Kieran Tierney, terzino sinistro del Celtic, ha ricevuto ieri il premio di “Miglior giovane dell’anno” in tutto il sistema professionistico scozzese, il diciottenne ha infatti messo in fila ben 32 presenze mettendo in mostra doti da futuro campione, meritandosi anche l’esordio in nazionale maggiore nell’amichevole vinta per 1-0 contro la Danimarca.

Tierney è nato a Douglas sulla suggestiva Isola di Man, talento precocissimo alla tenera età di sette anni entra già a far parte delle del Celtic. Nel 2012 era uno raccattapalle al Celtic Park nella indimenticabile e storica vittoria dei Bhoys, nel giorno del lo centoventicinquesimo compleanno, contro il Barcellona nei gironi di  Champions League.  Due anni più tardi è già aggregato alla prima squadra durante una tournée in Finladia, dove debutta contro il Tottenham Hotspur. Esordisce ufficialmente tra i professionisti nell’aprile del 2015, un brutto infortunio al piede lo costringe però a fermarsi, ripresosi all’inizio di questa stagione diventa uno dei pupilli di Deila, facendosi notare soprattutto nella fase a gironi dell’Europa League.

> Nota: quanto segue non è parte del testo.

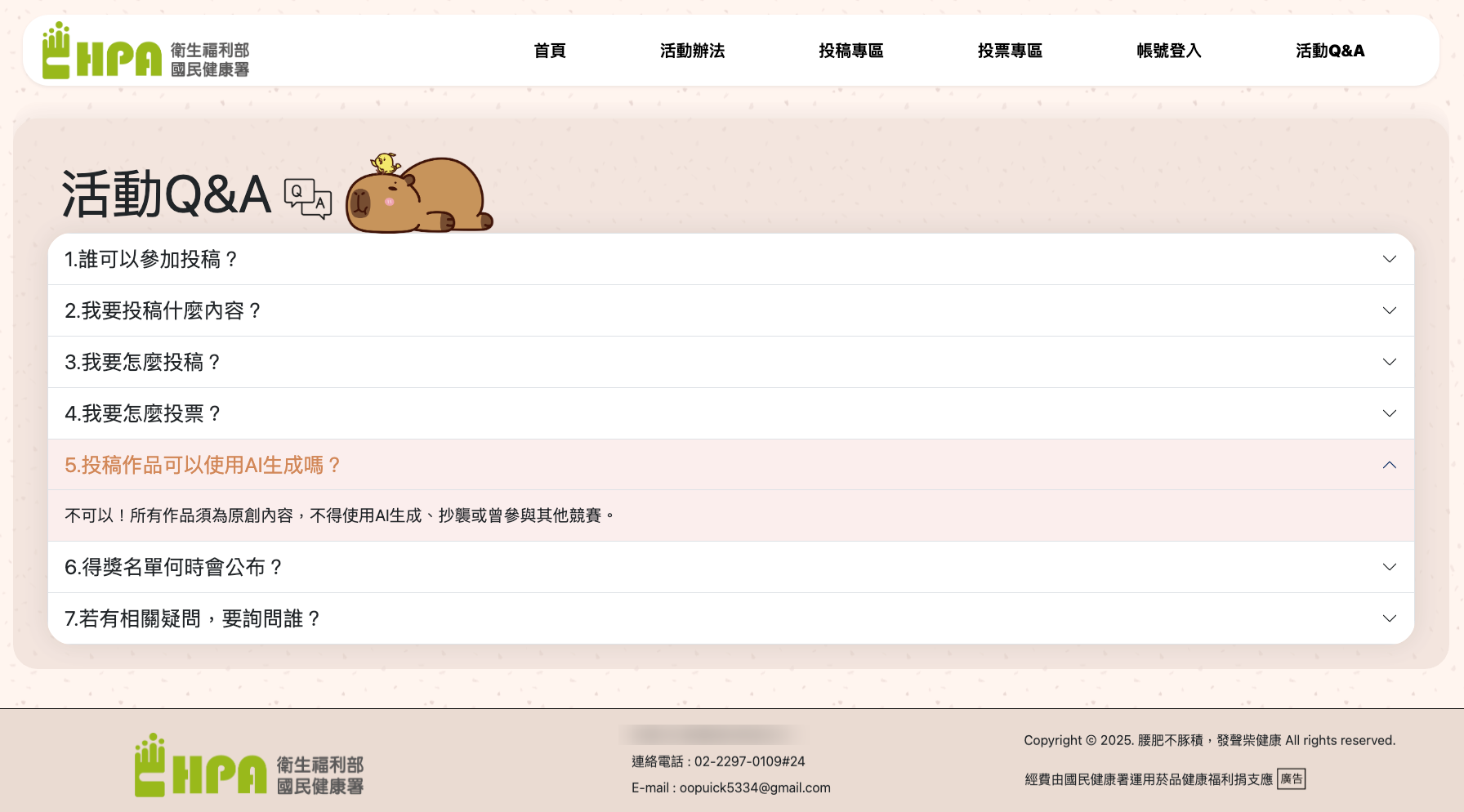Select 活動Q&A in the top navigation
The image size is (1464, 812).
pos(1329,51)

Predilige essere sempre nel vivo del gioco, non ha paura di tenere la palla tra i piedi, Tierney è un ottimo terzino di spinta, che non tralascia comunque la fase difensiva dove non si risparmia e non tira mai indietro la gamba. Dotato di una più che discreta tecnica, ha nei cross dal fondo uno dei suoi punti di forza, oltre ad essere tatticamente perfetto grazie ad una lettura del gioco fuori dal comune per uno della sua età.

Legato da un contratto quadriennale agli ormai prossimi campioni di Scozia, Tierney è ormai pronto a diventare un titolare inamovibile della sua squadra del cuore, già ora viene visto dai tifosi come un futuro capitano degli Hoops, anche se viste le abilità e gli enormi margini di miglioramento sarà dura trattenerlo a Glasgow, sono copiosi infatti i sondaggi dei maggiori club europei.

Tierney ha un carattere molto pacato e modesto e rifugge il paragone, fatto dai giornalisti in patria, con esterno sinistro di Real Madrid e Brasile, Roberto Carlos, ha tuttavia più volte affermato di aver migliorato la sua tecnica ispirandosi all’ex beniamino del Celtic, Shunsuke Nakamura, che, quando Kieran aveva dieci anni, gli regalò le sue scarpe al termine di uno spot per la Coppa del Mondo 2006.